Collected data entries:
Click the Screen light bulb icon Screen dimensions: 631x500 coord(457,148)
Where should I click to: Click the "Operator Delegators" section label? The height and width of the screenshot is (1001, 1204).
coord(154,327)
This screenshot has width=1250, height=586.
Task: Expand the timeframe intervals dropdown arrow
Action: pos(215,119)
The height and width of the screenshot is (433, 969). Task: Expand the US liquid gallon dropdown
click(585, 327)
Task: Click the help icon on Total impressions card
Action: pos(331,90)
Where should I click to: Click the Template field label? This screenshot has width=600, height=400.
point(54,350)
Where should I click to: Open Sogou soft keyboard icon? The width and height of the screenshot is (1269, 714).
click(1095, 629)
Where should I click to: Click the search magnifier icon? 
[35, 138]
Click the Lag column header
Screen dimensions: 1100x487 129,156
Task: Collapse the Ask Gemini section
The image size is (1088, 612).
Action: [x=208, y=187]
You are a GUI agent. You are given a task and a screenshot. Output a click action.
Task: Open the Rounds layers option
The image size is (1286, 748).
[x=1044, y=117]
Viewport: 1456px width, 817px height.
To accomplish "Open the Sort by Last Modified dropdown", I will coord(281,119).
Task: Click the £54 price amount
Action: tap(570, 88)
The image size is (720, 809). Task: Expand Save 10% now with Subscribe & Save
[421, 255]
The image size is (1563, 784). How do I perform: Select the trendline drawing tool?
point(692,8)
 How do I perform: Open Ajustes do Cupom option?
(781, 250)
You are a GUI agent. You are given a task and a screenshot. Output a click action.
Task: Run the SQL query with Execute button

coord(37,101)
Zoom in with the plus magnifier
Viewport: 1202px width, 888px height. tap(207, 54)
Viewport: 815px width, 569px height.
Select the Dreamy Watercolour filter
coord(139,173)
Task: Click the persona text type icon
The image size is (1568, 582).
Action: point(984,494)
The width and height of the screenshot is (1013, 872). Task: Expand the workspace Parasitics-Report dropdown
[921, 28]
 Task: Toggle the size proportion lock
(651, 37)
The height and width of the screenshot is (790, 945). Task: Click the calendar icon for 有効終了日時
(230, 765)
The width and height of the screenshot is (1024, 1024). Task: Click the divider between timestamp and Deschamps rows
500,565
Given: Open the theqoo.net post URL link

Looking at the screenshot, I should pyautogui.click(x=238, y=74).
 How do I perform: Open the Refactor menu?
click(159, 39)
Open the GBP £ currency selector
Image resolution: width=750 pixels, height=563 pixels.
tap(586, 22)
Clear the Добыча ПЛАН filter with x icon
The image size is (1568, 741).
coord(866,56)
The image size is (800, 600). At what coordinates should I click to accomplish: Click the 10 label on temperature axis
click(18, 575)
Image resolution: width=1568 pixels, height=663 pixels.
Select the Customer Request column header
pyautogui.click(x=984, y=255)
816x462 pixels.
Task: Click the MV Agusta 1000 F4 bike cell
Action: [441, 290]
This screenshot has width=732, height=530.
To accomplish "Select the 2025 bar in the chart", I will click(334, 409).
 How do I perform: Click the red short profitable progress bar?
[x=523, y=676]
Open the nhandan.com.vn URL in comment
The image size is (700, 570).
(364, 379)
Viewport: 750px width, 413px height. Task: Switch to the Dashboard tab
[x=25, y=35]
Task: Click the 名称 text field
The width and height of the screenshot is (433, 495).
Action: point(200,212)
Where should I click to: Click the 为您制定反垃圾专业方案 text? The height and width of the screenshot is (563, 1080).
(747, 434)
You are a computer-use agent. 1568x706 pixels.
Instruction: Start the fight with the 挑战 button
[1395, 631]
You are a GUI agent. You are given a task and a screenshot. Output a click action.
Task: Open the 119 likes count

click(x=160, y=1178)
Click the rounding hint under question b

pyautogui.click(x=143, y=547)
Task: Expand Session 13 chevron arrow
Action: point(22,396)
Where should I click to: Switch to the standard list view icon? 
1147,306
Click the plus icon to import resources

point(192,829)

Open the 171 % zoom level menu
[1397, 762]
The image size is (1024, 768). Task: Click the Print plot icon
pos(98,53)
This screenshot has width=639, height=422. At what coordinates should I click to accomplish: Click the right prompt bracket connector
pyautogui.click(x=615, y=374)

What is required:
Restate the whole of the data exactly.

Solution to this problem:
Click the Screen light bulb icon Screen dimensions: 631x500 coord(457,148)
Where should I click to: Click the "Operator Delegators" section label? The height and width of the screenshot is (1001, 1204).
coord(154,327)
This screenshot has width=1250, height=586.
Task: Expand the timeframe intervals dropdown arrow
Action: pos(215,119)
The height and width of the screenshot is (433, 969). Task: Expand the US liquid gallon dropdown
click(585, 327)
Task: Click the help icon on Total impressions card
Action: pos(331,90)
Where should I click to: Click the Template field label? This screenshot has width=600, height=400.
point(54,350)
Where should I click to: Open Sogou soft keyboard icon? The width and height of the screenshot is (1269, 714).
click(1095, 629)
Where should I click to: Click the search magnifier icon? 
[35, 138]
Click the Lag column header
Screen dimensions: 1100x487 129,156
Task: Collapse the Ask Gemini section
The image size is (1088, 612).
Action: [x=208, y=187]
You are a GUI agent. You are given a task and a screenshot. Output a click action.
Task: Open the Rounds layers option
The image size is (1286, 748).
[x=1044, y=117]
Viewport: 1456px width, 817px height.
To accomplish "Open the Sort by Last Modified dropdown", I will coord(281,119).
Task: Click the £54 price amount
Action: tap(570, 88)
The image size is (720, 809). Task: Expand Save 10% now with Subscribe & Save
[421, 255]
The image size is (1563, 784). How do I perform: Select the trendline drawing tool?
point(692,8)
 How do I perform: Open Ajustes do Cupom option?
(781, 250)
You are a GUI agent. You are given a task and a screenshot. Output a click action.
Task: Run the SQL query with Execute button

coord(37,101)
Zoom in with the plus magnifier
Viewport: 1202px width, 888px height. tap(207, 54)
Viewport: 815px width, 569px height.
Select the Dreamy Watercolour filter
coord(139,173)
Task: Click the persona text type icon
The image size is (1568, 582).
Action: point(984,494)
The width and height of the screenshot is (1013, 872). Task: Expand the workspace Parasitics-Report dropdown
[921, 28]
 Task: Toggle the size proportion lock
(651, 37)
The height and width of the screenshot is (790, 945). Task: Click the calendar icon for 有効終了日時
(230, 765)
The width and height of the screenshot is (1024, 1024). Task: Click the divider between timestamp and Deschamps rows
500,565
Given: Open the theqoo.net post URL link

Looking at the screenshot, I should pyautogui.click(x=238, y=74).
 How do I perform: Open the Refactor menu?
click(159, 39)
Open the GBP £ currency selector
Image resolution: width=750 pixels, height=563 pixels.
tap(586, 22)
Clear the Добыча ПЛАН filter with x icon
The image size is (1568, 741).
coord(866,56)
The image size is (800, 600). At what coordinates should I click to accomplish: Click the 10 label on temperature axis
click(18, 575)
Image resolution: width=1568 pixels, height=663 pixels.
Select the Customer Request column header
pyautogui.click(x=984, y=255)
816x462 pixels.
Task: Click the MV Agusta 1000 F4 bike cell
Action: [441, 290]
This screenshot has width=732, height=530.
To accomplish "Select the 2025 bar in the chart", I will click(334, 409).
 How do I perform: Click the red short profitable progress bar?
[x=523, y=676]
Open the nhandan.com.vn URL in comment
The image size is (700, 570).
(364, 379)
Viewport: 750px width, 413px height. Task: Switch to the Dashboard tab
[x=25, y=35]
Task: Click the 名称 text field
The width and height of the screenshot is (433, 495).
Action: point(200,212)
Where should I click to: Click the 为您制定反垃圾专业方案 text? The height and width of the screenshot is (563, 1080).
(747, 434)
You are a computer-use agent. 1568x706 pixels.
Instruction: Start the fight with the 挑战 button
[1395, 631]
You are a GUI agent. You are given a task and a screenshot. Output a click action.
Task: Open the 119 likes count

click(x=160, y=1178)
Click the rounding hint under question b

pyautogui.click(x=143, y=547)
Task: Expand Session 13 chevron arrow
Action: point(22,396)
Where should I click to: Switch to the standard list view icon? 
1147,306
Click the plus icon to import resources

point(192,829)

Open the 171 % zoom level menu
[1397, 762]
The image size is (1024, 768). Task: Click the Print plot icon
pos(98,53)
This screenshot has width=639, height=422. At what coordinates should I click to accomplish: Click the right prompt bracket connector
pyautogui.click(x=615, y=374)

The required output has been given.